Lila ignored Tristan as he rolled his eyes. “Did they search you?”
“Yeah, they didn’t find anything, though. It didn’t seem to matter to them. They arrested us all anyway, then they took us to the security office on the estate and put us in a holding cell. I’d never even been in there before. There were over a dozen people in the cells already. I heard them talking. Half of them hadn’t even been on the estate when the militia took them, and none of us had any drugs.”
“No one fought back in court?”
“Of course they did, but they were poor workborn. They didn’t have much money for lawyers. I think some of their families were threatened or paid off, because a few just agreed to whatever the blackcoats put in their report.”
“Do you have proof of that?” Tristan asked.
Simon shook his head. “No. The prosecution used those who had been turned as witnesses against the rest of us in exchange for reduced sentences. They said whatever the blackcoats wanted, even when it contradicted the militia report. The ones who spoke the truth weren’t believed.”
“And you?” Lila asked.
“I wasn’t about to admit to something I didn’t do. Some law firm offered to defend us for free, at least those of us who couldn’t afford lawyers, but I guess you get what you pay for. The charges against Dan and Tobias were dropped before my trial, and their parents threatened to take away their dividends if they tried to speak in my defense. I can’t blame them for staying quiet.”
“Why was Bullstow even on the e
state?”
“Our security budget has been strained. The chairwoman has called them in before to straighten out the crowds. Bullstow comes in, makes a few busts, and writes the reports. None of us like them, though. They’re both assholes.”
“Both?” Tristan asked. “Is it the same two guys every time?”
Simon nodded.
Lila eyed Tristan, who had cocked his head in thought. “How many times have they come out, Simon?”
“Four or five times, at least. That’s what Tobias told me, anyway. He was thinking of joining the militia before we realized how bad off the family was. He still patrols with them sometimes, though. Or did. He always knew who’d been arrested on the compound and who brought them in.”
“The chances of the chairwoman’s call being answered by the same two officers every time is incredibly small,” Lila said.
“It’s pretty much impossible,” Tristan agreed. “Those two men work for your mother, Simon. She’s using them to clear out her estate of undesirables. You are an undesirable. I have to ask myself why a chairwoman would set up her own son.”

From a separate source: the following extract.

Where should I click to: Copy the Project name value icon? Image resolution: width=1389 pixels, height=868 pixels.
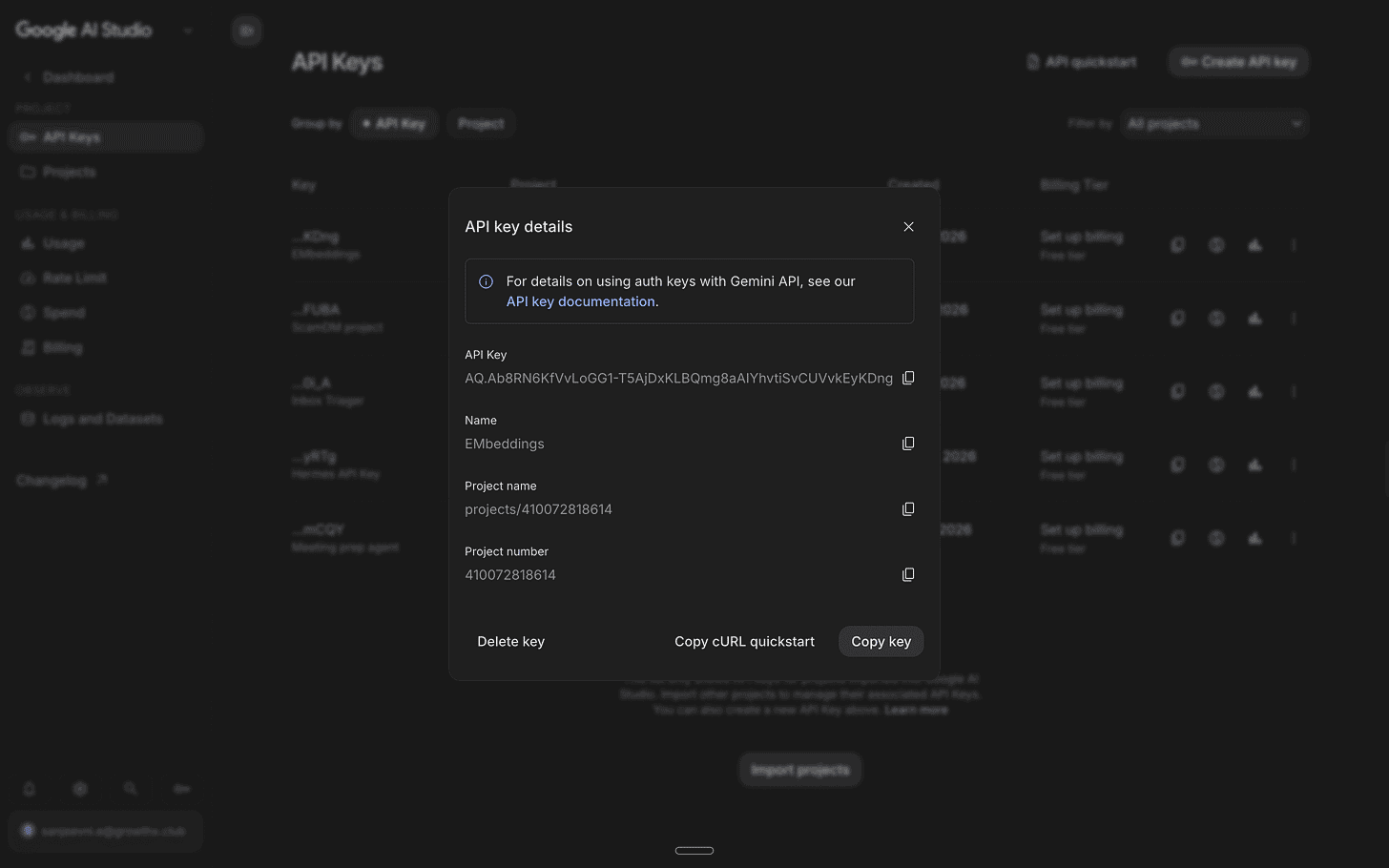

Simon eyed the other slaves as they worked along the roadside. “I have to go now. We’ve got to get all the flowers planted before the weekend, and then there’s painting that must be finished. I’ve been gone for too—”
Lila put her hand on his chest. “She set you up, and you know it. Why would your mother do that? Why would she throw away her own son?”
“She didn’t throw me away. She’s going to come back for me. It’s just a misunderstanding. After she gets everything in order, she’ll bring me home. I’ve sent her messages, Lila.”
“Has she replied to them?”
“She will. She’s going to come back for me.”
“What is she getting in order?”
“Nothing.”
Lila grabbed his wrist. “What is she getting in order, Simon?”
“I trust you, Lila,” he said, looking her in the eyes. “Give Alex a message. Tell her she needs to visit Mother. If she waits too long, she’ll always regret it.”
He squeezed Lila’s shoulder and started off toward his crew.